Calculate the vertex of the graph of f(x)=x^2-5x+6. Determine the quadrant where the vertex is .
f(x) = x^2 - 5x + 6
==> a= 1 b = -5 c= 6
The coordinates of the vertex is:
x = -b/a = 5/1 = 5
y= -(b^2 - 4ac)/4a = - (25 - 4*1*6) / 4 = -1/4
Then the coordinates of the vertix is:
V = (5, -1/4)
x >0 and y < 0, then the point V is in the 4th quadrant.
To calculate the vertex of the quadratic, we'll apply the formula:
V (-b/2a ; -delta/4a)
The quadratic function is:
f(x) = ax^2 + bx + c
We'll identify the coordinates a,b,c, of the expression of the function:
a =1 , b = -5, c = 6
Now, we'll calculate the coordinate xV:
xV = 5/1
xV = 5
yV = -delta/4a
yV = (4ac-b^2)/4a
yV = (24-25)/4
yV = -1/4
To determine the quadrant, we'll have to verify where the value of the coordinate x of a point is positive and where the value of the coordinate y is negative.

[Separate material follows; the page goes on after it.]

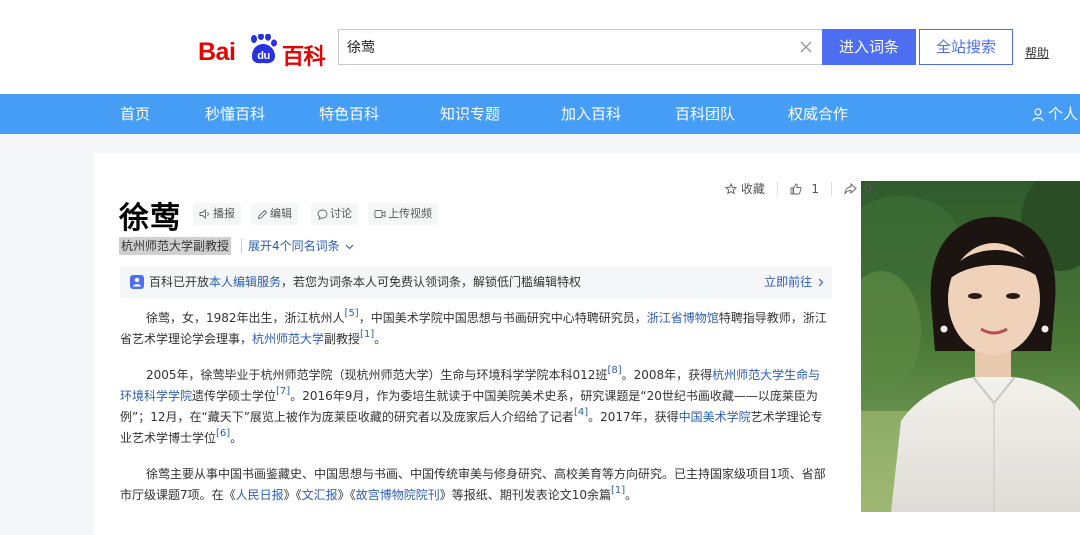 The width and height of the screenshot is (1080, 535). Describe the element at coordinates (322, 214) in the screenshot. I see `comment-icon` at that location.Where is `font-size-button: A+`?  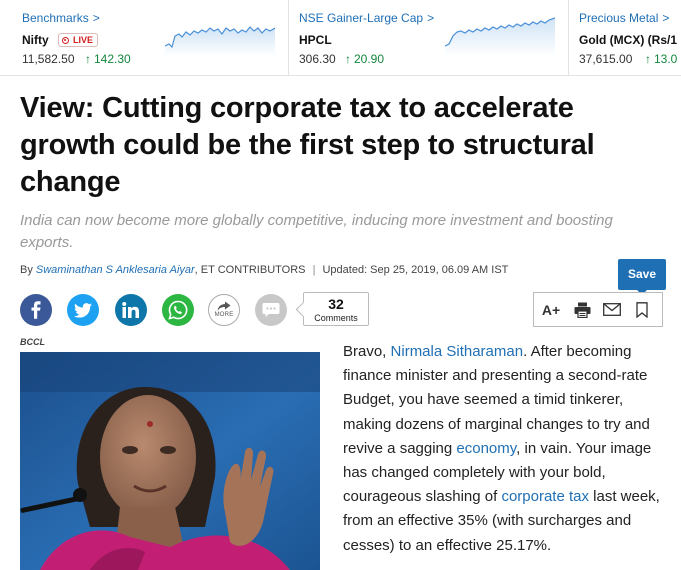 font-size-button: A+ is located at coordinates (551, 310).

Since the positive values for x coordinate and negative values for y coordinate are found in the fourth quadrant, we'll conclude that: The coordinates of the vertex of the parable are V(5, -1/4), so, according to the rule, they are located in the fourth quadrant, where xV>0 and yV<0.
f(x) = x^2-5x+6. Or
y = x^2-5x+6. To calculate the vertex of the graph and determine the quadrant of the vertex.
y = x^2-5x+6.
Rewrite this as:
y = x^2-5x+(5/2)^2 -(5/2)^2+6
y = (x-5/2)^2 + (24-25)/4
y = (x-5/2)^2 - 1/4
y+1/4 = (x-5/2)^2.........(1)
So this a parabola like the standard parabola X^2 = 4aY with vertex (X, Y) = (0 , 0 ).
So by comparision eq (1) is a parabola with vertax (x , y)= (5/2 , -1/4), which is in the 4th quadrant.